MAHMUT ÖZDEMİR - 1987

1987 yılında Elazığ’da doğmuştur. Lisans eğitimini Selçuk Üniversitesi Resim-İş Öğretmenliği bölümünde tamamlamıştır. Şu anda Akdeniz Üniversitesi Güzel Sanatlar Fakültesi'nde yüksek lisans yapmaktadır. Sanatsal çalışmalarını kendi özel atölyesinde sürdürmektedir.

2017 yılında “Esenlik Söylencesi”, 2019’da ise “Yeryüzü Notları” başlıklı iki kişisel sergiyi Galeri Soyut’ta gerçekleştirmiştir. Ayrıca birçok karma sergide yer almıştır.

Sanatçının düşüncesine göre insan, varoluşuna anlam kazandırdıkça var olur.

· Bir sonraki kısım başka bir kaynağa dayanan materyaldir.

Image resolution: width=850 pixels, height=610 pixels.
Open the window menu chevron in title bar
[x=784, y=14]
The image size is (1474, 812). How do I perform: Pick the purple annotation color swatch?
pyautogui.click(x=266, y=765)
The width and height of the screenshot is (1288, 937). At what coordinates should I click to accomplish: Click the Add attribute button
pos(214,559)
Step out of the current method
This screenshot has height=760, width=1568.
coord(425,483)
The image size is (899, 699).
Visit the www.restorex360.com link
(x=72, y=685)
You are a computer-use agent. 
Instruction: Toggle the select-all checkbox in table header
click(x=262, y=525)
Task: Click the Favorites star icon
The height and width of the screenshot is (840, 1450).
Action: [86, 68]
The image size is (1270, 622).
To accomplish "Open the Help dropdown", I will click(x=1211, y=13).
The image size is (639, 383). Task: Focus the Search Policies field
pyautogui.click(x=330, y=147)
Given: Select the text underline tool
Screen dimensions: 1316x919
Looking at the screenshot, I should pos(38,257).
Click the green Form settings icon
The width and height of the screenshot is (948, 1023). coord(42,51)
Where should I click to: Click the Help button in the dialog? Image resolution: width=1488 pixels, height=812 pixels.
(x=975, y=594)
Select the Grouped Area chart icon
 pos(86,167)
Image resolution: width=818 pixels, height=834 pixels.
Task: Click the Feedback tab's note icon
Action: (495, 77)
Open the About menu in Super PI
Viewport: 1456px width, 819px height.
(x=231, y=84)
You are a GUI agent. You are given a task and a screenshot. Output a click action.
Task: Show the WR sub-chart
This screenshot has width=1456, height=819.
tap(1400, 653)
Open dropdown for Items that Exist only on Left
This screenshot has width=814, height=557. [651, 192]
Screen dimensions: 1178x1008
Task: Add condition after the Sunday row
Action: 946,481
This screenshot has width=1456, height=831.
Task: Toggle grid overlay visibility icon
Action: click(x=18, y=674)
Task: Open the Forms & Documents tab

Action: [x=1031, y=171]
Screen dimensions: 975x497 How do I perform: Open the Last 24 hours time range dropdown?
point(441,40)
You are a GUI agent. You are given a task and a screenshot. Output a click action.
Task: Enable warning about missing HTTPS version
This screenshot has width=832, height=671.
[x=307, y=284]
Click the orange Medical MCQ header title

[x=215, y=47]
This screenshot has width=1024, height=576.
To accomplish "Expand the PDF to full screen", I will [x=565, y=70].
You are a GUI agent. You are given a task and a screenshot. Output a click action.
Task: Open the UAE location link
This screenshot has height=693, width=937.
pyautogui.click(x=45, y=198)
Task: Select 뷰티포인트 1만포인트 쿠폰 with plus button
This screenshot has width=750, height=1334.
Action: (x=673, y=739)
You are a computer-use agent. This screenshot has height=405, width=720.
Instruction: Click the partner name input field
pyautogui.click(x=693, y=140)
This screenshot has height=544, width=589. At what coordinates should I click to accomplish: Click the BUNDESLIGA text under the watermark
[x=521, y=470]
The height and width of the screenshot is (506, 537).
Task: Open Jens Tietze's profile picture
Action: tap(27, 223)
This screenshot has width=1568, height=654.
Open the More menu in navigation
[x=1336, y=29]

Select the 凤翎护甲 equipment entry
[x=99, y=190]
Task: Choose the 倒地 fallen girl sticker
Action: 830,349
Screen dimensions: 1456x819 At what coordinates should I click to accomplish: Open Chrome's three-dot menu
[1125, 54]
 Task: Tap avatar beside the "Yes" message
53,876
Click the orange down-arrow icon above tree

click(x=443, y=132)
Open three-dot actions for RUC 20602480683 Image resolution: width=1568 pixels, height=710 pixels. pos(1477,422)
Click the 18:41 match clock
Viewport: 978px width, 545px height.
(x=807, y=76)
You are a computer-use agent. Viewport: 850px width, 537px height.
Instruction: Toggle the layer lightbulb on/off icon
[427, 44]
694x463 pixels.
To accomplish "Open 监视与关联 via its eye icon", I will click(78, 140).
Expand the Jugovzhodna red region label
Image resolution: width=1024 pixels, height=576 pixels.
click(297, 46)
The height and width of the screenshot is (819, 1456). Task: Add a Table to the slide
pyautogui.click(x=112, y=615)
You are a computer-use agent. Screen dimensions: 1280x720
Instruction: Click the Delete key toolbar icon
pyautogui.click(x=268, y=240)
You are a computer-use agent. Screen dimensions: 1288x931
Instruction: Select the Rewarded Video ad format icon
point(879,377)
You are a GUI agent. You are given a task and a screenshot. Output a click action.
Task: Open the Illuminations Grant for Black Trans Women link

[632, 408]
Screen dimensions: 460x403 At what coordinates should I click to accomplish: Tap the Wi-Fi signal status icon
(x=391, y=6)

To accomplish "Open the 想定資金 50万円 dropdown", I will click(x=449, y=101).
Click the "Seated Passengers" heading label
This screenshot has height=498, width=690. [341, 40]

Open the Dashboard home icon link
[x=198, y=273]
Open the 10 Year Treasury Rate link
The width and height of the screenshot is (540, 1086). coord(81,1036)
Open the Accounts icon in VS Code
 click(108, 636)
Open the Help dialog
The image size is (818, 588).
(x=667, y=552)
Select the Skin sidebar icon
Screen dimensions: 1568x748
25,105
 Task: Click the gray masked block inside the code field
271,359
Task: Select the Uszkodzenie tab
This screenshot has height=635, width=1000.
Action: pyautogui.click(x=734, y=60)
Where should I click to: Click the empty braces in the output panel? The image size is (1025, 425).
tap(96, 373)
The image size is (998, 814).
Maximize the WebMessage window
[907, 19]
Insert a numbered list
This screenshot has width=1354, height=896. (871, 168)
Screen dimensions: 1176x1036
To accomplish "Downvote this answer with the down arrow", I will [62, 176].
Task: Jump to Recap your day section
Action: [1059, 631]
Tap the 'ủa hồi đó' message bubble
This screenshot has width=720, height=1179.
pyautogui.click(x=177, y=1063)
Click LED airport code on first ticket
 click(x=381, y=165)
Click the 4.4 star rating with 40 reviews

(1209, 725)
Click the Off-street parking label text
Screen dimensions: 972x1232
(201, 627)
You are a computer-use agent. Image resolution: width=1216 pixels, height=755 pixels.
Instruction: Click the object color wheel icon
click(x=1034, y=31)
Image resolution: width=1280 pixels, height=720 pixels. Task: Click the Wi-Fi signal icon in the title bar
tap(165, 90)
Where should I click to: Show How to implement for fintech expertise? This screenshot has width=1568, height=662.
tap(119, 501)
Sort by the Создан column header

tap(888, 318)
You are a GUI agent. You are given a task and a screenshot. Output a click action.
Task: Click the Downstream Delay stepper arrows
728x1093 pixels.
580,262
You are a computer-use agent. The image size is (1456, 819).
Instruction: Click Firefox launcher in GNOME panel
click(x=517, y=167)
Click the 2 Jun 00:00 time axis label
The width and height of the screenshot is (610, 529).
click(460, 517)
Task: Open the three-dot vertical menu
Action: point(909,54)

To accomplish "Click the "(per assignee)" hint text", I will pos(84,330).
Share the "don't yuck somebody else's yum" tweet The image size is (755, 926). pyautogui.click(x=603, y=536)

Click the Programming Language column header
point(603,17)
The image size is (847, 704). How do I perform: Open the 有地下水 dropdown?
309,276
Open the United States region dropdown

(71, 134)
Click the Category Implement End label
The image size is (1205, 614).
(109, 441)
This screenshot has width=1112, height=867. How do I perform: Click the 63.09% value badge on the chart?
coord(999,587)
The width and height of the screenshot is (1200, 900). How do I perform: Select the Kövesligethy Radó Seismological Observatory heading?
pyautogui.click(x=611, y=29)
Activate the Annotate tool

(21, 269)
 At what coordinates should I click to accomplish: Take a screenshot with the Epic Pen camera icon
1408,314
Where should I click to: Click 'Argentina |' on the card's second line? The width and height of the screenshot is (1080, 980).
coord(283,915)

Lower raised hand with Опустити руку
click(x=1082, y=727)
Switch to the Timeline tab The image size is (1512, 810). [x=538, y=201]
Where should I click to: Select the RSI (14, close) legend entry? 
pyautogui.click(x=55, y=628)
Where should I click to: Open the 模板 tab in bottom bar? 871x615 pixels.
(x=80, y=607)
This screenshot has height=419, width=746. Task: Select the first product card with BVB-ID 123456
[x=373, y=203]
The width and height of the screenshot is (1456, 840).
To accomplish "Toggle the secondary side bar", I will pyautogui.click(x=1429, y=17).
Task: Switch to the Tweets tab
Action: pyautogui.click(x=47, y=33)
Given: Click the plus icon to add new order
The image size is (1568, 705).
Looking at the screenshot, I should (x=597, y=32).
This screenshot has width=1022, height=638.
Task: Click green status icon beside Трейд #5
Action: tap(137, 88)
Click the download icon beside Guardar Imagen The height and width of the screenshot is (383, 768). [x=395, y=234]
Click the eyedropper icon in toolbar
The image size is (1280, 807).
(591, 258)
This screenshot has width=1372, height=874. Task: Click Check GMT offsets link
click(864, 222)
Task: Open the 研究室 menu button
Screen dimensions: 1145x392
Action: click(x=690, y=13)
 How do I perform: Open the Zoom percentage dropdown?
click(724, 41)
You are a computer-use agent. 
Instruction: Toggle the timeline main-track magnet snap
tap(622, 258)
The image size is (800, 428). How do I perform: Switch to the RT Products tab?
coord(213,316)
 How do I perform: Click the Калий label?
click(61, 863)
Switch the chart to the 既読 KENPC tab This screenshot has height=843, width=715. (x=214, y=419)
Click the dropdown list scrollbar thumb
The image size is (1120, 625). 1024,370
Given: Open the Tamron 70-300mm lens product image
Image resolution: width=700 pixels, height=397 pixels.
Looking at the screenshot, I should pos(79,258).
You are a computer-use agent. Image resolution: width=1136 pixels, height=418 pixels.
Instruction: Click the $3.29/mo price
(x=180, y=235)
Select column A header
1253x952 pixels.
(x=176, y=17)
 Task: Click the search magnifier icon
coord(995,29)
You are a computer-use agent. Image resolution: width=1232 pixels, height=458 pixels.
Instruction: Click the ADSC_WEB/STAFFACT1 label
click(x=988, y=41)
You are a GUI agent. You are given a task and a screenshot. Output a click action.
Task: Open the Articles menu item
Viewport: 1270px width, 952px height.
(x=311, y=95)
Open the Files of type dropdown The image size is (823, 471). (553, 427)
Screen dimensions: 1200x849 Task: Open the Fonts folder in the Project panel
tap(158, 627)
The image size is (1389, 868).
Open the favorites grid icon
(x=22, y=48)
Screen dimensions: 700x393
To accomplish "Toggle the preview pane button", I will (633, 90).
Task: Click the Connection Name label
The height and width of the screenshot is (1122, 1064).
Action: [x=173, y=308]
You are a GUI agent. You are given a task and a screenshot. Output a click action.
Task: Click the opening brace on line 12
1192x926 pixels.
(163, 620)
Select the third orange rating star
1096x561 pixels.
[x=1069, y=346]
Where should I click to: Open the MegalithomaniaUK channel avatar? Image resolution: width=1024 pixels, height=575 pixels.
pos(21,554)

Kendi varoluşunun, eserlerinin varoluşundan önce anlam kazanması gerektiğine inanır; bu sayede durmaksızın anlamlı eserler yaratabileceğini savunur. Eserleri, sanatçının varoluşundan izler taşır; hatta onun varlığının bir parçası niteliğindedir. Toplumsal maskelerden uzak ve yaftalama amacı gütmeyen bir yaklaşımla, varlığını anlamlandıran birinci el olarak görür sanatını.

Doğayı yalnızca insandan bağımsız olarak ele almanın, insan doğasının anlamı üzerine geliştirilebilecek düşünceleri sığlaştırdığına inanır. Bu nedenle doğa ve insanın, birbirlerini etkileme strateji ve güçleriyle bir bütün olarak okunması gerektiğini savunur. Ona göre tarih öncesinden günümüze kadar insanın doğayla ilişkisi yalnızca temel ihtiyaçlar çerçevesinde değerlendirilemez. Doğa, antikçağdan günümüze sanatın ana nesnesi olarak fiziksel devinimi, kimyası, biyolojik yapısıyla hem sanatın hem de gündelik yaşamın olağan ya da olağanüstü bir parçası olarak varlık gösterir.

Sanatçının resimlerindeki doğa, insanın beslediği ümit ve bekleyişle aynı dili konuşur. Bu “dil”, insanla doğanın aynı surette buluşmasını simgeler. Beslenen ümidin zamanla aşınması, mevsimi olmayan bir ruh üşümesine yol açar; bu durum Adalet Ağaoğlu’nun ifadeleriyle bir tür içsel donukluk olarak yansır. Sanatçının resimlerindeki bu “üşüme”yi yumuşatan motif ise geyik imgesidir. Geyik, onun sanatında değişimin, aydınlanmanın, yeniden doğuşun ve tükenmekte olan doğanın umut veren canlı bir formu olarak yer alır.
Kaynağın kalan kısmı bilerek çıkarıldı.